• Passage provided

I know it sounds crazy. How can someone who slept with your husband and helped unleash the destruction that became your life not be important? Because she's not. There are plenty of posts here, here and here about the Other Woman, in which I…ummm…express some of my own thoughts about the role these toxic people play. Weird thing is…I don't hate these women. They make me sigh out loud. They sometimes make me laugh. They make me roll my eyes. They exasperate me with their teen novel philosophies about love and life and destiny. Or they frustrate me with their "enlightened" bullshit about archaic institutions like marriage and "if you set something free…" lunacy. But I don't hate them. I don't even hate THE Other Woman in my life (though I hope she doesn't test this by showing up at my front door).
How did I get here?
By deciding I wasn't going to give her that much energy. By refusing to give up valuable real estate in my brain to her. By finally understanding that she wasn't the problem. She had never been the problem. She was willing and available. That was it.
And it was knowing, really knowing, that no matter how awful it felt to be me, I wouldn't have wanted to be her. I knew she hated herself. Not for what she'd done (she lacked the insight), but I understood that only someone who hated herself would allow herself to get involved with a married man who offered up nothing but misery.
I know lots of Other Women convince themselves that our husbands are their "soul mates". They spin fairy tales about how our husbands are misunderstood, or trapped. The convince themselves that they "couldn't help" themselves. Love, they say, is like that. (And let's be honest, our husbands are often active participants in these stories.)
We, of course, know that's bullshit. You simply don't get involved in the deliberate deception of another person unless you're capable of ethical gymnastics together with a deep belief that you don't deserve better.
The guys who stay with their wives and fight their way out of the hell that is post-betrayal marriage are caught in their own self-loathing.
In other words, these people hate themselves enough that we don't need to pile it on further.
So…where does our hate go? It slowly dissipates, as long as we don't feed its fire. It's smothered by compassion, for ourselves and our husbands and, with time, her. When we can recognize that our spouse's affair and his affair partner really had nothing to do with us. They're just two messed up people who lost their self-respect (along with their pants and any sense of decency).

• Provided records
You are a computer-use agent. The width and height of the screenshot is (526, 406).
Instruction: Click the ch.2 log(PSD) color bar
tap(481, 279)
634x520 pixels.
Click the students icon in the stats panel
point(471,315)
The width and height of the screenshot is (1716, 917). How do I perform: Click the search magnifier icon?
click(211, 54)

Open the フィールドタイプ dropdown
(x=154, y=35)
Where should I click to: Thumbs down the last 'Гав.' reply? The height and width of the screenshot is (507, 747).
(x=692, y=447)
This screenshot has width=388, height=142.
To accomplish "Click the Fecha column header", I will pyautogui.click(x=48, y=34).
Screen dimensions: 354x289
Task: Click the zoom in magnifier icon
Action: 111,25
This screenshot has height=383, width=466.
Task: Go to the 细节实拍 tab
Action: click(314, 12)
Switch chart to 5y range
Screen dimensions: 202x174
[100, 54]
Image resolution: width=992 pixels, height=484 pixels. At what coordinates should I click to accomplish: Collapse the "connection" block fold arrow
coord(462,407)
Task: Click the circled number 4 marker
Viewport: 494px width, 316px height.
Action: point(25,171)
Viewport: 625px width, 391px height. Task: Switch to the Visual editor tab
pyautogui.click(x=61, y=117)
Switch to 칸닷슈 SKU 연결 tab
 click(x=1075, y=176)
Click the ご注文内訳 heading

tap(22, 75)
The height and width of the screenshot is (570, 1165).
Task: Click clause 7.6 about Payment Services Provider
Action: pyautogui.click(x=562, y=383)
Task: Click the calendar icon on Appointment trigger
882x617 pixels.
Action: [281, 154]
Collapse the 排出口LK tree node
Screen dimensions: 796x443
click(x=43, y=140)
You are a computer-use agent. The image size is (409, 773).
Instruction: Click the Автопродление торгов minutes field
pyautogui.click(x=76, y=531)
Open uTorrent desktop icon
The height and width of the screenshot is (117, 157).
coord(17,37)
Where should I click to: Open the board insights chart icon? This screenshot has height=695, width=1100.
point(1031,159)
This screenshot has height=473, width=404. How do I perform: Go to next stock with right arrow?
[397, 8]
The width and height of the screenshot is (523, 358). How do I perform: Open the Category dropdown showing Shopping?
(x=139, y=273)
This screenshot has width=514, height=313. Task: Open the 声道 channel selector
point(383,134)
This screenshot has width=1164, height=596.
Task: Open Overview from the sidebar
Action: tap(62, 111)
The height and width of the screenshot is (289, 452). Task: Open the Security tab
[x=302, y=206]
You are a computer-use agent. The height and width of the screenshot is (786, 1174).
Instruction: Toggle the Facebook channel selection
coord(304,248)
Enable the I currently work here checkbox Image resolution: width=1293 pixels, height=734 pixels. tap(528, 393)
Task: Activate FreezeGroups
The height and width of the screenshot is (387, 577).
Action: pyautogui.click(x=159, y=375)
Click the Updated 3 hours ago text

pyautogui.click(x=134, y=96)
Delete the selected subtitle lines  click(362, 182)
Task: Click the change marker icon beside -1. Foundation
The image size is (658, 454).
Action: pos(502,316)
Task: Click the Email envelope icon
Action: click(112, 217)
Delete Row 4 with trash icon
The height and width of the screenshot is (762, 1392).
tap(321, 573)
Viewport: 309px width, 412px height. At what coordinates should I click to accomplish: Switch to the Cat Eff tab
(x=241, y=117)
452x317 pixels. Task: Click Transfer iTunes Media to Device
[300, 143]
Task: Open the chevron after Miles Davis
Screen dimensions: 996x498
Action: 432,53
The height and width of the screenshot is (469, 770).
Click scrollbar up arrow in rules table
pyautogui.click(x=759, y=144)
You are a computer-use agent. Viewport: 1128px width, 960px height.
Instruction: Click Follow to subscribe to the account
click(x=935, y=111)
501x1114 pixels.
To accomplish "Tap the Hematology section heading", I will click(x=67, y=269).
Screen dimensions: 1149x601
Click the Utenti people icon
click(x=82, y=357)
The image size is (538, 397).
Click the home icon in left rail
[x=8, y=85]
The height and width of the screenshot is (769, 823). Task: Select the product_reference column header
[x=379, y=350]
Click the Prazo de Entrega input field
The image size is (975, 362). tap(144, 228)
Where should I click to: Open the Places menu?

• Exercise prompt
From the passage about the Other Woman above, reproduce word for word the stretch that begins at "How did I get" and ends after "That was it.".

• Answer space
How did I get here?
By deciding I wasn't going to give her that much energy. By refusing to give up valuable real estate in my brain to her. By finally understanding that she wasn't the problem. She had never been the problem. She was willing and available. That was it.